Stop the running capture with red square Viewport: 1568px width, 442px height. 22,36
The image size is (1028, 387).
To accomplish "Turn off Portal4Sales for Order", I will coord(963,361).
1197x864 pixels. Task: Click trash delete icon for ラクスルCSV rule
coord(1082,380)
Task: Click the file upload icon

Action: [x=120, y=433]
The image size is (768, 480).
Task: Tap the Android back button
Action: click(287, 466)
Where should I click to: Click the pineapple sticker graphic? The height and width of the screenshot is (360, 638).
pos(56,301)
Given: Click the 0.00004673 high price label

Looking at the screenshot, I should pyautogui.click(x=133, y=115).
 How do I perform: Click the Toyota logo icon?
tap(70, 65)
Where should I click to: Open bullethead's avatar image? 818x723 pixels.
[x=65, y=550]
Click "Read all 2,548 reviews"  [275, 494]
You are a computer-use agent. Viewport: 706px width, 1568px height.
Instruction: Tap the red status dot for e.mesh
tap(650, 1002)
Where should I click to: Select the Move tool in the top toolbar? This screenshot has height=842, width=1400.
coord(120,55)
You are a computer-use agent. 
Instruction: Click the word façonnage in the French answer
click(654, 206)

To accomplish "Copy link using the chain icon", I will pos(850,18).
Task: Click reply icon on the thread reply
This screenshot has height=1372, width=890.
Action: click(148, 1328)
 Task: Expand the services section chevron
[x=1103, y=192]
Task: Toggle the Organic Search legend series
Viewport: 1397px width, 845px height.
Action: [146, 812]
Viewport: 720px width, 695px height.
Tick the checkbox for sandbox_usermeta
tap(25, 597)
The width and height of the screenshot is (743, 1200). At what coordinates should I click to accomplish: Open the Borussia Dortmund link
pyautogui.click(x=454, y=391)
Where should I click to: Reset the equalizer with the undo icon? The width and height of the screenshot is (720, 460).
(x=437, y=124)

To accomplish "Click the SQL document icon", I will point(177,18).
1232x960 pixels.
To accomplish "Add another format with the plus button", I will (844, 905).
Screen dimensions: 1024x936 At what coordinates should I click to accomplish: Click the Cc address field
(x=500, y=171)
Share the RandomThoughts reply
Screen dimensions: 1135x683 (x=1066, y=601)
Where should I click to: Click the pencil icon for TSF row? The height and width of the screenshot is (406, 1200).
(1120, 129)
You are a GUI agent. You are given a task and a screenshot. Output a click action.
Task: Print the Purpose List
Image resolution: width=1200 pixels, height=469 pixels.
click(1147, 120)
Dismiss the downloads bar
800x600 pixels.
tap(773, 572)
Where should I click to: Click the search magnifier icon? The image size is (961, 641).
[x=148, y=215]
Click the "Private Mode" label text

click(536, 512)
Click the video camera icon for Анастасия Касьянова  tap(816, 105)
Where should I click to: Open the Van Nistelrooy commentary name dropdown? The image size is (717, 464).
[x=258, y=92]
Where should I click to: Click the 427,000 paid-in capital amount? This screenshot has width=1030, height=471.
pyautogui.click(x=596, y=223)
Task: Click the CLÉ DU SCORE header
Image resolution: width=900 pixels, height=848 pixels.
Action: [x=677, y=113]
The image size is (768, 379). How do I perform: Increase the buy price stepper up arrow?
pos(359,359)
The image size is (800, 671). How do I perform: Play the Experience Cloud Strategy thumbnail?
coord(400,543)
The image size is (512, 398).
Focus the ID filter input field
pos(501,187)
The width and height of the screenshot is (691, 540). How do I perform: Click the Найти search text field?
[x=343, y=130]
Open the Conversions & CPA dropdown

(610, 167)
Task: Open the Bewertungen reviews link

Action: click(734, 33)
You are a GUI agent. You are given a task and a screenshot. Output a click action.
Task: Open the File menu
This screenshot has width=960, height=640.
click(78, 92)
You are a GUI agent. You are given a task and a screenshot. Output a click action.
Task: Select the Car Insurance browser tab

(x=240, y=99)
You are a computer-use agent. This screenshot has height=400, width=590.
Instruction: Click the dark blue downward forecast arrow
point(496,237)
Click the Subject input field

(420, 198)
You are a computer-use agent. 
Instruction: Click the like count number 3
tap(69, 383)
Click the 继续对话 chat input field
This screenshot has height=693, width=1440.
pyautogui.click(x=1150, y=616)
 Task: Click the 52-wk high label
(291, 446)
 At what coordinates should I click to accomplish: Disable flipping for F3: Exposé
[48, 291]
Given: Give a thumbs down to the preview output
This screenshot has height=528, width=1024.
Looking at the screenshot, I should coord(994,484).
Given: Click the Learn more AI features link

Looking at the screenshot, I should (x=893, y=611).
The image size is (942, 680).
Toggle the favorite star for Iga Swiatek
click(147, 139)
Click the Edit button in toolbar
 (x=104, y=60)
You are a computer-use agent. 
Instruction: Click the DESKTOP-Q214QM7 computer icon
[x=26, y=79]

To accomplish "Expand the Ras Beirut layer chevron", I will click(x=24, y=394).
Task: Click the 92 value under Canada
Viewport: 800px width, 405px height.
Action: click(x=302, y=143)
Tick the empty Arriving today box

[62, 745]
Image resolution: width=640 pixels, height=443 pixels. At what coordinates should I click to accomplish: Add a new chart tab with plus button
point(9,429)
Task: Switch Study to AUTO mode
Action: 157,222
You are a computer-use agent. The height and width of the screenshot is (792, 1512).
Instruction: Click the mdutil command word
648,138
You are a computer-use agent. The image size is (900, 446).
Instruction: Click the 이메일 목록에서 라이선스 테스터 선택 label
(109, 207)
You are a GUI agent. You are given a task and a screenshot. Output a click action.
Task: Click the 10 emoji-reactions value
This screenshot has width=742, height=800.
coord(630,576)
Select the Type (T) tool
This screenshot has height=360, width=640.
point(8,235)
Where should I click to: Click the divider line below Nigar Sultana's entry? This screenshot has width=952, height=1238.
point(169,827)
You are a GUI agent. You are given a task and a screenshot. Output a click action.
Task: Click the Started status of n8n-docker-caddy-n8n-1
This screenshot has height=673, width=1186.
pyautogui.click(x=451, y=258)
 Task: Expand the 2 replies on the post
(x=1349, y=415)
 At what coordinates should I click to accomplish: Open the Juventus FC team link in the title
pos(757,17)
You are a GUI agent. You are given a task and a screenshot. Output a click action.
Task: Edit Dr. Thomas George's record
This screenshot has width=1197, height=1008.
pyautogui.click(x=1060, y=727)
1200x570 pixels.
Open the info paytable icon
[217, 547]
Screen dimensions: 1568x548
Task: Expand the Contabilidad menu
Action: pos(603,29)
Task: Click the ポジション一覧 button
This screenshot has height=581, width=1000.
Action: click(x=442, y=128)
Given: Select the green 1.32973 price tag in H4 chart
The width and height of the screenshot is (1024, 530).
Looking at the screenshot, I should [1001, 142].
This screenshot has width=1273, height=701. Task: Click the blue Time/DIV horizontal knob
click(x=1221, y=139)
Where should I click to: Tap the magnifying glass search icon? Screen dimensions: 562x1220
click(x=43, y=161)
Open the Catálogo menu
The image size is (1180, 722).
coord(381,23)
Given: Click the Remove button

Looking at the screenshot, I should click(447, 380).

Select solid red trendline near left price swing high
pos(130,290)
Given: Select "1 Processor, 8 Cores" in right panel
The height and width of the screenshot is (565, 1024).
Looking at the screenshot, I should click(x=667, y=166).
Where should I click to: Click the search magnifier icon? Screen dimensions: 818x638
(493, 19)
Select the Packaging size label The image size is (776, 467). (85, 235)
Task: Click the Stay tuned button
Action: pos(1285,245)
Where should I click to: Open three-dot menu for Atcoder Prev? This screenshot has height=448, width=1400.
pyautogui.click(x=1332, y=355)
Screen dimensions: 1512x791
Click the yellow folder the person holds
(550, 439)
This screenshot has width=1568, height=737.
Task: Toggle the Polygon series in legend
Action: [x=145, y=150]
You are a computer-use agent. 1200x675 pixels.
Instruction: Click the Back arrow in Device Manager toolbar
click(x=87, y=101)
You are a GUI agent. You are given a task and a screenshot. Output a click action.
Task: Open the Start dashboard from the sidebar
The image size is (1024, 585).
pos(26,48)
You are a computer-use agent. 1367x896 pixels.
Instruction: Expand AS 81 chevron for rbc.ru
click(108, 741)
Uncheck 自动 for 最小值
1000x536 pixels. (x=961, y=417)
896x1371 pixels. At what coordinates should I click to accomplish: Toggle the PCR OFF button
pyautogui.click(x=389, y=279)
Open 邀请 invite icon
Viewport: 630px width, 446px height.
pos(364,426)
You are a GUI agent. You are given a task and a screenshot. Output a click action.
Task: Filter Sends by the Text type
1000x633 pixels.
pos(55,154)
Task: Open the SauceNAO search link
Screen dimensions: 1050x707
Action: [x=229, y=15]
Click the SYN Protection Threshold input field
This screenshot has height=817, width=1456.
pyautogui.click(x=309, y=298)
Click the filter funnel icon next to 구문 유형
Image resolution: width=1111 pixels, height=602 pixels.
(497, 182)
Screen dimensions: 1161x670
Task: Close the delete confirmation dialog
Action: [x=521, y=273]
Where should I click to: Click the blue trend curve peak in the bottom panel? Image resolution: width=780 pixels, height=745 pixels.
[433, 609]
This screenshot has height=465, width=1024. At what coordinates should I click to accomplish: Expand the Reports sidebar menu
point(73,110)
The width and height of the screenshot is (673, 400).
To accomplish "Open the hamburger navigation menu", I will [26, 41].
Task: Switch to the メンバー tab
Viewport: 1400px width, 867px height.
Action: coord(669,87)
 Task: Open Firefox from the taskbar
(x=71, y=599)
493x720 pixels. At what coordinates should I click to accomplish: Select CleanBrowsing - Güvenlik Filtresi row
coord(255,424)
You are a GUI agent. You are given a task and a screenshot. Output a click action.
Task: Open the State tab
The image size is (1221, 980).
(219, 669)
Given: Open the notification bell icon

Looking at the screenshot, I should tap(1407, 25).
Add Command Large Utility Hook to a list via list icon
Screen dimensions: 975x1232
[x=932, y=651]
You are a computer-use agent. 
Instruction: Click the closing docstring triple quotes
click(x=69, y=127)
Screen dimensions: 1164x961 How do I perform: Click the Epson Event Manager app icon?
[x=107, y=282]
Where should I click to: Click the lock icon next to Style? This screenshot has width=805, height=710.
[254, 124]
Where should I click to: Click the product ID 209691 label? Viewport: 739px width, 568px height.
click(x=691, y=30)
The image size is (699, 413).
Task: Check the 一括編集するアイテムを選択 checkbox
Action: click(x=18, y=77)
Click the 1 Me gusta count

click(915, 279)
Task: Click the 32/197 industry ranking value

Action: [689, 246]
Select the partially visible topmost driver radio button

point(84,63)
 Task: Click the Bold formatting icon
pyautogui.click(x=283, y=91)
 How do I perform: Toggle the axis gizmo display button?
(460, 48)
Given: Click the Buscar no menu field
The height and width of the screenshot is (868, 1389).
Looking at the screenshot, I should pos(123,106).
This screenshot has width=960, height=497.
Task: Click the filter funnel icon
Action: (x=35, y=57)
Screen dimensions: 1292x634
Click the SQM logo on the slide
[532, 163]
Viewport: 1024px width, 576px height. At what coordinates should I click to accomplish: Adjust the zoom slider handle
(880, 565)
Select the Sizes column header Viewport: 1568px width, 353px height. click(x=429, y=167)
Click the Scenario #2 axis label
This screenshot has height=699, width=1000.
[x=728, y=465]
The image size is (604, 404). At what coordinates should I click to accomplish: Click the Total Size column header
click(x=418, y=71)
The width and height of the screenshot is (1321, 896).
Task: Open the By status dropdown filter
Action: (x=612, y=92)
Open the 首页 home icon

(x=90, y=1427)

----

(Required action): Would you please copy every line in the data that contains the word "will"?

(Solution):
To accomplish "Turn off Portal4Sales for Order", I will coord(963,361).
To accomplish "Copy link using the chain icon", I will pos(850,18).
To accomplish "Click the SQL document icon", I will point(177,18).
To accomplish "Add another format with the plus button", I will (844, 905).
To accomplish "Expand the Ras Beirut layer chevron", I will click(x=24, y=394).
To accomplish "Open the hamburger navigation menu", I will [26, 41].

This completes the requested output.